_Dataset extract:_
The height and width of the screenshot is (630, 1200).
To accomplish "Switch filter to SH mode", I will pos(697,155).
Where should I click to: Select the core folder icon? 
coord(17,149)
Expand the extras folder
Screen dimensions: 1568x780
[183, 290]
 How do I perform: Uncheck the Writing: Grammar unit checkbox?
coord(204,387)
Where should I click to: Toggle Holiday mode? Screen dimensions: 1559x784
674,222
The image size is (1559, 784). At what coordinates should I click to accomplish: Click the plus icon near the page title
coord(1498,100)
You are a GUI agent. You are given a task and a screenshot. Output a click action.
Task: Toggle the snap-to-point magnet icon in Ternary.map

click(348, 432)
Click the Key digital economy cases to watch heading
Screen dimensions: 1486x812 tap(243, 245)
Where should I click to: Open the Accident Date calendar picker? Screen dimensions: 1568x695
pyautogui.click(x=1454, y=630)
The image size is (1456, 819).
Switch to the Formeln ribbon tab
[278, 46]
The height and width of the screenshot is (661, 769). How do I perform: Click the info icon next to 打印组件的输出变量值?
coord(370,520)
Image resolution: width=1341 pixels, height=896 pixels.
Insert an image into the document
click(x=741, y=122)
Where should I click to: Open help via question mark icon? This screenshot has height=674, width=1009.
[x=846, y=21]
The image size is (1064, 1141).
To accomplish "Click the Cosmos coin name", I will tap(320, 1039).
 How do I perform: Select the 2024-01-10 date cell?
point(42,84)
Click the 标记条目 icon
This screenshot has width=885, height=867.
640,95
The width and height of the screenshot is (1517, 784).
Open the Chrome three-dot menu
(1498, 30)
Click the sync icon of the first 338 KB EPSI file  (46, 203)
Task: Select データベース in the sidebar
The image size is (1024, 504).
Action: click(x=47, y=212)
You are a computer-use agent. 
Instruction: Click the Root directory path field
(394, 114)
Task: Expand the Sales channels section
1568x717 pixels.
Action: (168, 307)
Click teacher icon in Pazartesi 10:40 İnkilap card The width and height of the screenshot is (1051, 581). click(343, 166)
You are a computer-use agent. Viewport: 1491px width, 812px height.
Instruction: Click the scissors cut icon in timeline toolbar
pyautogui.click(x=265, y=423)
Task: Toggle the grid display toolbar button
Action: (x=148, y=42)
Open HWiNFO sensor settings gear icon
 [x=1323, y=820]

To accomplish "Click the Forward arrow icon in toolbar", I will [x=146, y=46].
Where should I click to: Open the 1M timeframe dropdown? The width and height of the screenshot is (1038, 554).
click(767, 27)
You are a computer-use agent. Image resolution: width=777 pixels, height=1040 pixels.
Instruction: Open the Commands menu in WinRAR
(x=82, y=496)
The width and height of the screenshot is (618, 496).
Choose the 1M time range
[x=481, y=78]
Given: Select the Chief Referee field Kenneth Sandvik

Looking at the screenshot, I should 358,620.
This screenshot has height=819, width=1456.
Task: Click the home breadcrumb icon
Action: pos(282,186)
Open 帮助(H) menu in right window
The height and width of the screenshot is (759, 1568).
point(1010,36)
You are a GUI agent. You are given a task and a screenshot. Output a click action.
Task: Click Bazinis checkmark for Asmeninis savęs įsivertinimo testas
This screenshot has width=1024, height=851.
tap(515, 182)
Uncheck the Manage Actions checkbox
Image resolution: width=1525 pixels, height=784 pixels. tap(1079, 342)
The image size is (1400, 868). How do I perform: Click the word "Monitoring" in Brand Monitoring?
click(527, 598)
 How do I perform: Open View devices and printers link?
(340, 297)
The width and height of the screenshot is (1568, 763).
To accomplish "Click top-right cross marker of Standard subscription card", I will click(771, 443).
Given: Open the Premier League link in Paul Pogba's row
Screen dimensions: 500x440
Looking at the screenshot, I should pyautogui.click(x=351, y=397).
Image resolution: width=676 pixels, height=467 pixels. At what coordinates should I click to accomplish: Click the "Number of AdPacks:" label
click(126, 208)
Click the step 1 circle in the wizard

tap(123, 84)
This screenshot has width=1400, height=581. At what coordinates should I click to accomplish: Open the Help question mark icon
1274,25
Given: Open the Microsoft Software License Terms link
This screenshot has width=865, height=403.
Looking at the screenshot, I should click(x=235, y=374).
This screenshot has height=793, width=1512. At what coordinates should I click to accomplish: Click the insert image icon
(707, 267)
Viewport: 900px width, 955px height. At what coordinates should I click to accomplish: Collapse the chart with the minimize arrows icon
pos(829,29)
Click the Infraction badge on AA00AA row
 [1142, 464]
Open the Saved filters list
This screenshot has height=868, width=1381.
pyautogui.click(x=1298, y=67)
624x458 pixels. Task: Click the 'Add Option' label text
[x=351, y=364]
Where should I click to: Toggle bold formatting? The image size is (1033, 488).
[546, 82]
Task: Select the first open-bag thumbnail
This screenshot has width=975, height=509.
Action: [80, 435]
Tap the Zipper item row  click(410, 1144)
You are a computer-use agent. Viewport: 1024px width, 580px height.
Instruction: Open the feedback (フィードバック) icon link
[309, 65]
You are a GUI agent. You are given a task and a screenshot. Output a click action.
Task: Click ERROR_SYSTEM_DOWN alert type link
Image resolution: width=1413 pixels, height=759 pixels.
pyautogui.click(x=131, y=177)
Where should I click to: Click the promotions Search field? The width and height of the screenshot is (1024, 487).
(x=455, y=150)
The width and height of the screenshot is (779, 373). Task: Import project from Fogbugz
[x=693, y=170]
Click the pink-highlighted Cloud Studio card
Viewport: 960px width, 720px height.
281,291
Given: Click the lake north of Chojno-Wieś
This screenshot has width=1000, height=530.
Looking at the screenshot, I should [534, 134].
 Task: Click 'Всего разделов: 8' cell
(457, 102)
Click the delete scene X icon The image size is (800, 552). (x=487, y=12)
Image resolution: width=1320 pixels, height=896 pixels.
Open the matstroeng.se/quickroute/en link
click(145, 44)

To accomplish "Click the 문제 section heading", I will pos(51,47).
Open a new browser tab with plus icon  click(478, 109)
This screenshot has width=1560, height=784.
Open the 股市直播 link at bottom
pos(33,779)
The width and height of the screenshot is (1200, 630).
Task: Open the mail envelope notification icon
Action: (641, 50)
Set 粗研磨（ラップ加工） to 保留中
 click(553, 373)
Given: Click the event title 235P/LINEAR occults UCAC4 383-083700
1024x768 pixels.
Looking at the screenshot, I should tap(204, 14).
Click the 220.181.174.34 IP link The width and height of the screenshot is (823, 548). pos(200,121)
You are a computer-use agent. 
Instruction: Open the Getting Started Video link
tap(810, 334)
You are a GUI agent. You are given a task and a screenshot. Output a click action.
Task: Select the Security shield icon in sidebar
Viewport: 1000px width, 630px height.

_What the task asks:_ Copy all of the lines above without any changes.

_Solution to the exercise:_
The height and width of the screenshot is (630, 1200).
To accomplish "Switch filter to SH mode", I will pos(697,155).
Where should I click to: Select the core folder icon? 
coord(17,149)
Expand the extras folder
Screen dimensions: 1568x780
[183, 290]
 How do I perform: Uncheck the Writing: Grammar unit checkbox?
coord(204,387)
Where should I click to: Toggle Holiday mode? Screen dimensions: 1559x784
674,222
The image size is (1559, 784). At what coordinates should I click to accomplish: Click the plus icon near the page title
coord(1498,100)
You are a GUI agent. You are given a task and a screenshot. Output a click action.
Task: Toggle the snap-to-point magnet icon in Ternary.map

click(348, 432)
Click the Key digital economy cases to watch heading
Screen dimensions: 1486x812 tap(243, 245)
Where should I click to: Open the Accident Date calendar picker? Screen dimensions: 1568x695
pyautogui.click(x=1454, y=630)
The image size is (1456, 819).
Switch to the Formeln ribbon tab
[278, 46]
The height and width of the screenshot is (661, 769). How do I perform: Click the info icon next to 打印组件的输出变量值?
coord(370,520)
Image resolution: width=1341 pixels, height=896 pixels.
Insert an image into the document
click(x=741, y=122)
Where should I click to: Open help via question mark icon? This screenshot has height=674, width=1009.
[x=846, y=21]
The image size is (1064, 1141).
To accomplish "Click the Cosmos coin name", I will tap(320, 1039).
 How do I perform: Select the 2024-01-10 date cell?
point(42,84)
Click the 标记条目 icon
This screenshot has width=885, height=867.
640,95
The width and height of the screenshot is (1517, 784).
Open the Chrome three-dot menu
(1498, 30)
Click the sync icon of the first 338 KB EPSI file  (46, 203)
Task: Select データベース in the sidebar
The image size is (1024, 504).
Action: click(x=47, y=212)
You are a computer-use agent. 
Instruction: Click the Root directory path field
(394, 114)
Task: Expand the Sales channels section
1568x717 pixels.
Action: (168, 307)
Click teacher icon in Pazartesi 10:40 İnkilap card The width and height of the screenshot is (1051, 581). click(343, 166)
You are a computer-use agent. Viewport: 1491px width, 812px height.
Instruction: Click the scissors cut icon in timeline toolbar
pyautogui.click(x=265, y=423)
Task: Toggle the grid display toolbar button
Action: (x=148, y=42)
Open HWiNFO sensor settings gear icon
 [x=1323, y=820]

To accomplish "Click the Forward arrow icon in toolbar", I will [x=146, y=46].
Where should I click to: Open the 1M timeframe dropdown? The width and height of the screenshot is (1038, 554).
click(767, 27)
You are a computer-use agent. Image resolution: width=777 pixels, height=1040 pixels.
Instruction: Open the Commands menu in WinRAR
(x=82, y=496)
The width and height of the screenshot is (618, 496).
Choose the 1M time range
[x=481, y=78]
Given: Select the Chief Referee field Kenneth Sandvik

Looking at the screenshot, I should 358,620.
This screenshot has height=819, width=1456.
Task: Click the home breadcrumb icon
Action: pos(282,186)
Open 帮助(H) menu in right window
The height and width of the screenshot is (759, 1568).
point(1010,36)
You are a GUI agent. You are given a task and a screenshot. Output a click action.
Task: Click Bazinis checkmark for Asmeninis savęs įsivertinimo testas
This screenshot has width=1024, height=851.
tap(515, 182)
Uncheck the Manage Actions checkbox
Image resolution: width=1525 pixels, height=784 pixels. tap(1079, 342)
The image size is (1400, 868). How do I perform: Click the word "Monitoring" in Brand Monitoring?
click(527, 598)
 How do I perform: Open View devices and printers link?
(340, 297)
The width and height of the screenshot is (1568, 763).
To accomplish "Click top-right cross marker of Standard subscription card", I will click(771, 443).
Given: Open the Premier League link in Paul Pogba's row
Screen dimensions: 500x440
Looking at the screenshot, I should pyautogui.click(x=351, y=397).
Image resolution: width=676 pixels, height=467 pixels. At what coordinates should I click to accomplish: Click the "Number of AdPacks:" label
click(126, 208)
Click the step 1 circle in the wizard

tap(123, 84)
This screenshot has width=1400, height=581. At what coordinates should I click to accomplish: Open the Help question mark icon
1274,25
Given: Open the Microsoft Software License Terms link
This screenshot has width=865, height=403.
Looking at the screenshot, I should click(x=235, y=374).
This screenshot has height=793, width=1512. At what coordinates should I click to accomplish: Click the insert image icon
(707, 267)
Viewport: 900px width, 955px height. At what coordinates should I click to accomplish: Collapse the chart with the minimize arrows icon
pos(829,29)
Click the Infraction badge on AA00AA row
 [1142, 464]
Open the Saved filters list
This screenshot has height=868, width=1381.
pyautogui.click(x=1298, y=67)
624x458 pixels. Task: Click the 'Add Option' label text
[x=351, y=364]
Where should I click to: Toggle bold formatting? The image size is (1033, 488).
[546, 82]
Task: Select the first open-bag thumbnail
This screenshot has width=975, height=509.
Action: [80, 435]
Tap the Zipper item row  click(410, 1144)
You are a computer-use agent. Viewport: 1024px width, 580px height.
Instruction: Open the feedback (フィードバック) icon link
[309, 65]
You are a GUI agent. You are given a task and a screenshot. Output a click action.
Task: Click ERROR_SYSTEM_DOWN alert type link
Image resolution: width=1413 pixels, height=759 pixels.
pyautogui.click(x=131, y=177)
Where should I click to: Click the promotions Search field? The width and height of the screenshot is (1024, 487).
(x=455, y=150)
The width and height of the screenshot is (779, 373). Task: Import project from Fogbugz
[x=693, y=170]
Click the pink-highlighted Cloud Studio card
Viewport: 960px width, 720px height.
281,291
Given: Click the lake north of Chojno-Wieś
This screenshot has width=1000, height=530.
Looking at the screenshot, I should [534, 134].
 Task: Click 'Всего разделов: 8' cell
(457, 102)
Click the delete scene X icon The image size is (800, 552). (x=487, y=12)
Image resolution: width=1320 pixels, height=896 pixels.
Open the matstroeng.se/quickroute/en link
click(145, 44)

To accomplish "Click the 문제 section heading", I will pos(51,47).
Open a new browser tab with plus icon  click(478, 109)
This screenshot has width=1560, height=784.
Open the 股市直播 link at bottom
pos(33,779)
The width and height of the screenshot is (1200, 630).
Task: Open the mail envelope notification icon
Action: (641, 50)
Set 粗研磨（ラップ加工） to 保留中
 click(553, 373)
Given: Click the event title 235P/LINEAR occults UCAC4 383-083700
1024x768 pixels.
Looking at the screenshot, I should tap(204, 14).
Click the 220.181.174.34 IP link The width and height of the screenshot is (823, 548). pos(200,121)
You are a computer-use agent. 
Instruction: Open the Getting Started Video link
tap(810, 334)
You are a GUI agent. You are given a task and a screenshot. Output a click action.
Task: Select the Security shield icon in sidebar
Viewport: 1000px width, 630px height.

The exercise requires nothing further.